KR100898222B1 - Semiconductor and method for fabricating the same - Google Patents

Abstract

The embodiment relates to a semiconductor device having a metal wiring and a method of manufacturing the same. A method of manufacturing a semiconductor device according to an embodiment may include forming an interlayer insulating film on a substrate, and forming at least one first via hole and at least one second via hole intersected with the first via hole in the interlayer insulating film. And forming a metal film on the interlayer insulating film, and polishing the metal film to form a first metal wire in the first via hole and a second metal wire in the second via hole.

Damascene, copper wiring, antireflection film, via hole

Description

Semiconductor device and manufacturing method therefor {SEMICONDUCTOR AND METHOD FOR FABRICATING THE SAME}

The embodiment relates to a semiconductor device having a metal wiring and a method of manufacturing the same.
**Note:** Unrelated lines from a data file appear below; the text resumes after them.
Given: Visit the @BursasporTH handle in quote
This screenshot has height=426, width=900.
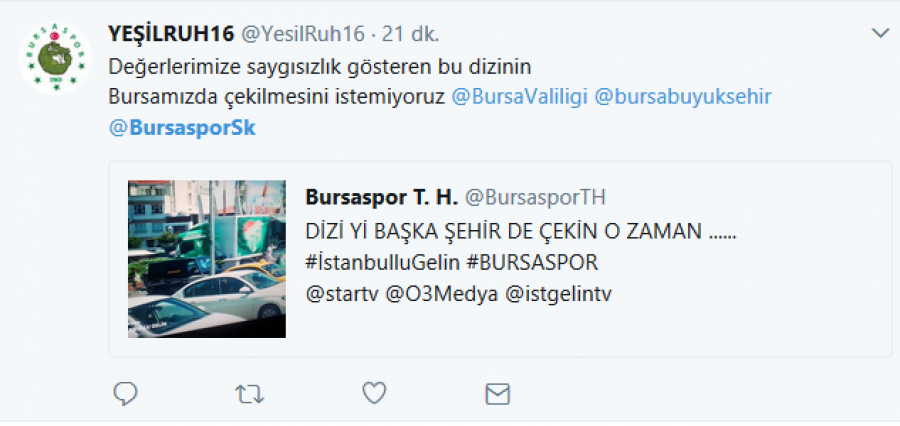Looking at the screenshot, I should (x=535, y=197).
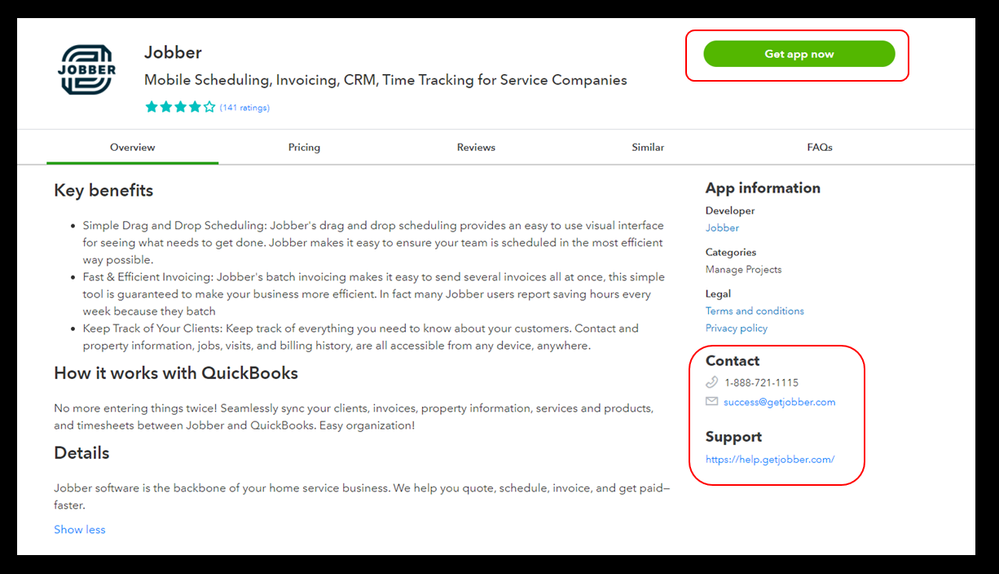
Task: Open the 141 ratings link
Action: tap(245, 107)
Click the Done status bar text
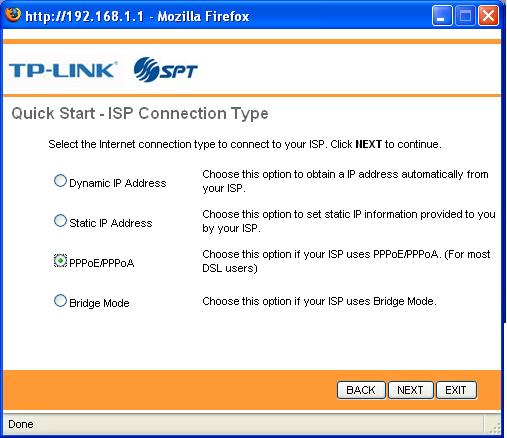The image size is (507, 438). click(21, 424)
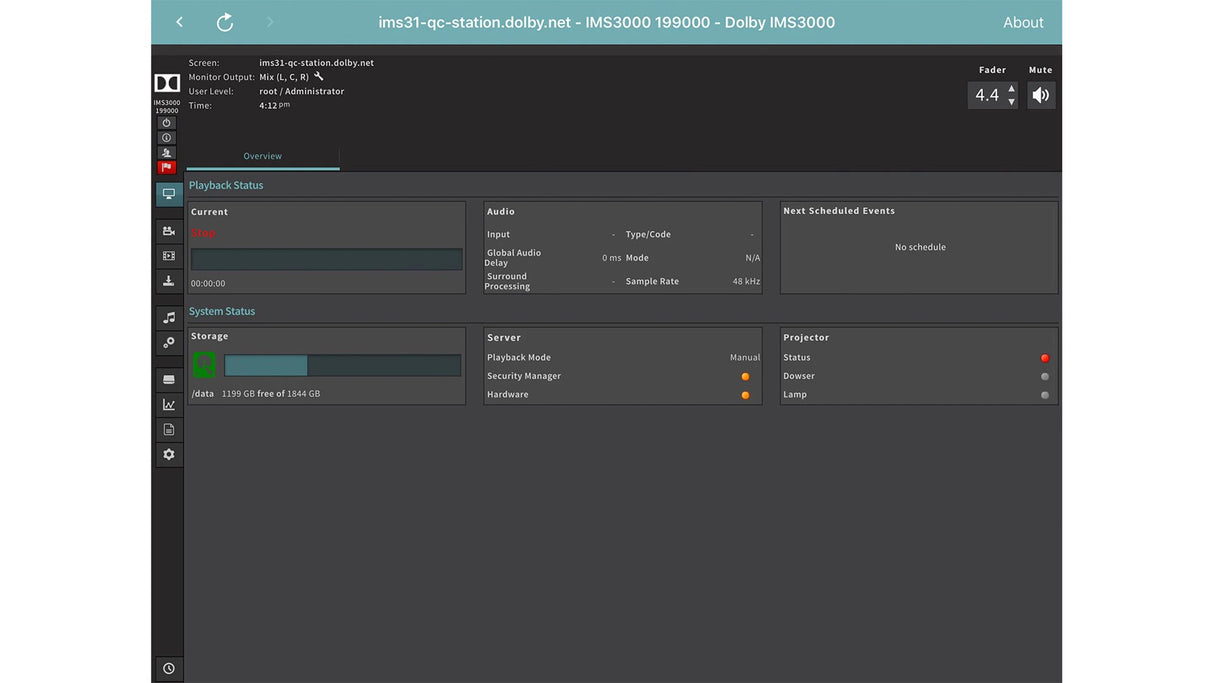This screenshot has width=1214, height=683.
Task: Open audio settings via the music note icon
Action: [168, 316]
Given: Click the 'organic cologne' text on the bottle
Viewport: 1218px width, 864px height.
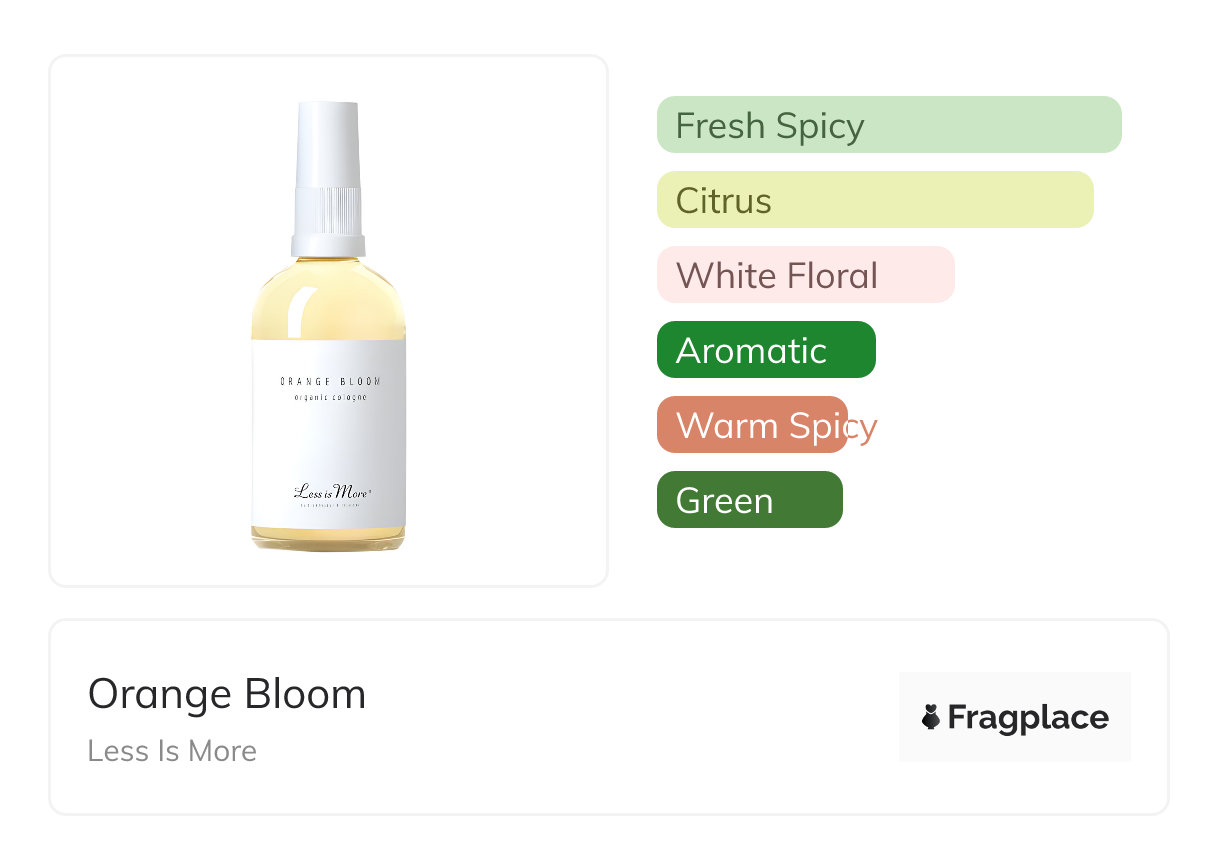Looking at the screenshot, I should coord(329,398).
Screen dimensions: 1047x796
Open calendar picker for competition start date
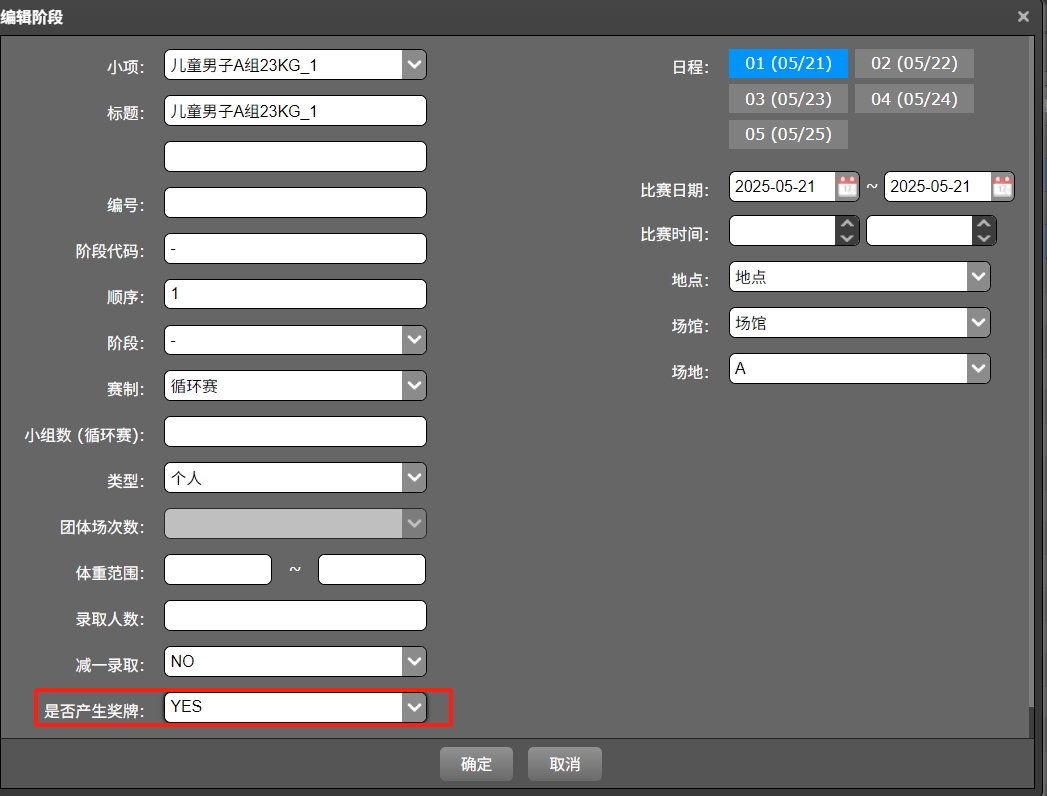point(847,187)
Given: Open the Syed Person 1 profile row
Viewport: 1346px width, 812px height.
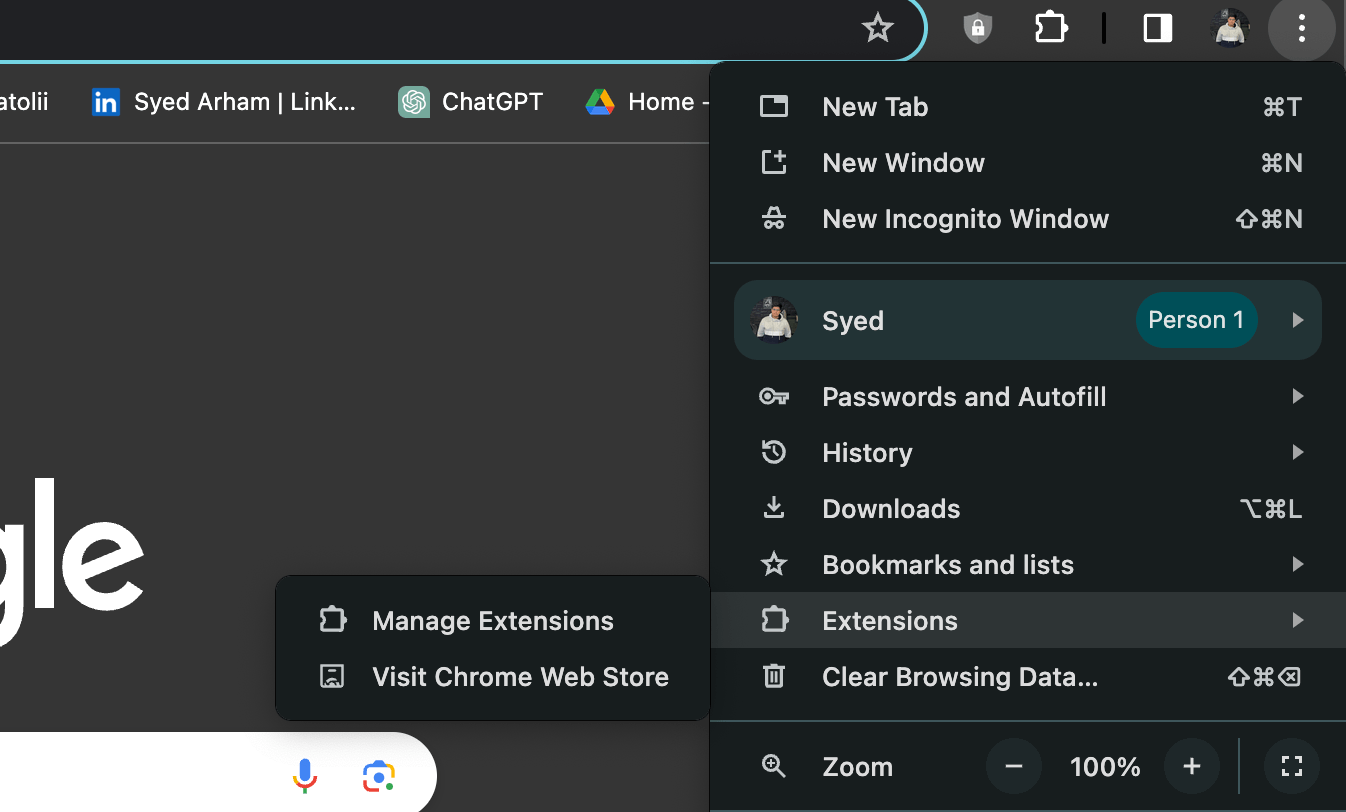Looking at the screenshot, I should 1027,320.
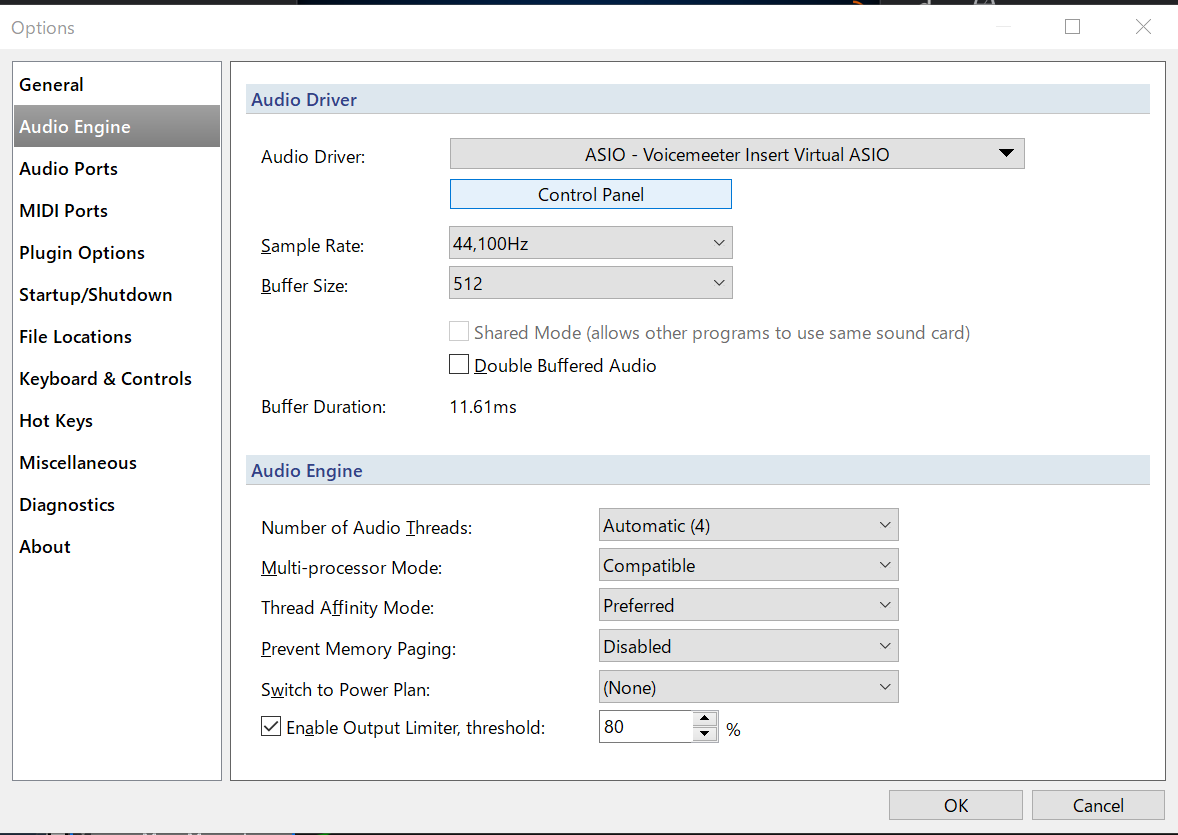Enable Double Buffered Audio checkbox
Image resolution: width=1178 pixels, height=835 pixels.
click(x=459, y=365)
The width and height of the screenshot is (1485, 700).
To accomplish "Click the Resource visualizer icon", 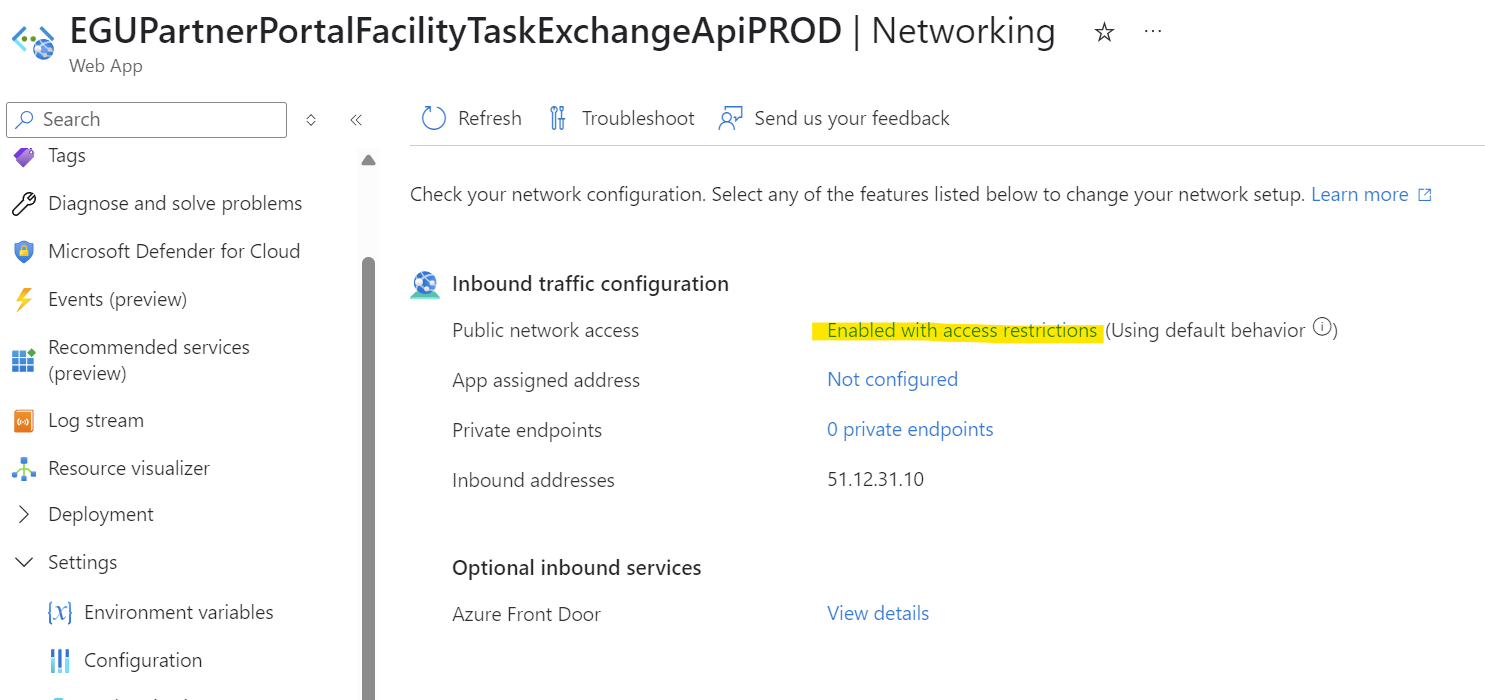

In recent years, with the rapid spread of information media such as computers, semiconductor devices have also been developed rapidly. In terms of its function, the semiconductor device is required to operate at a high speed and to have a large storage capacity and information processing capability. In response to these demands, manufacturing techniques have been rapidly developed in the direction of improving integration, reliability, response speed, and the like.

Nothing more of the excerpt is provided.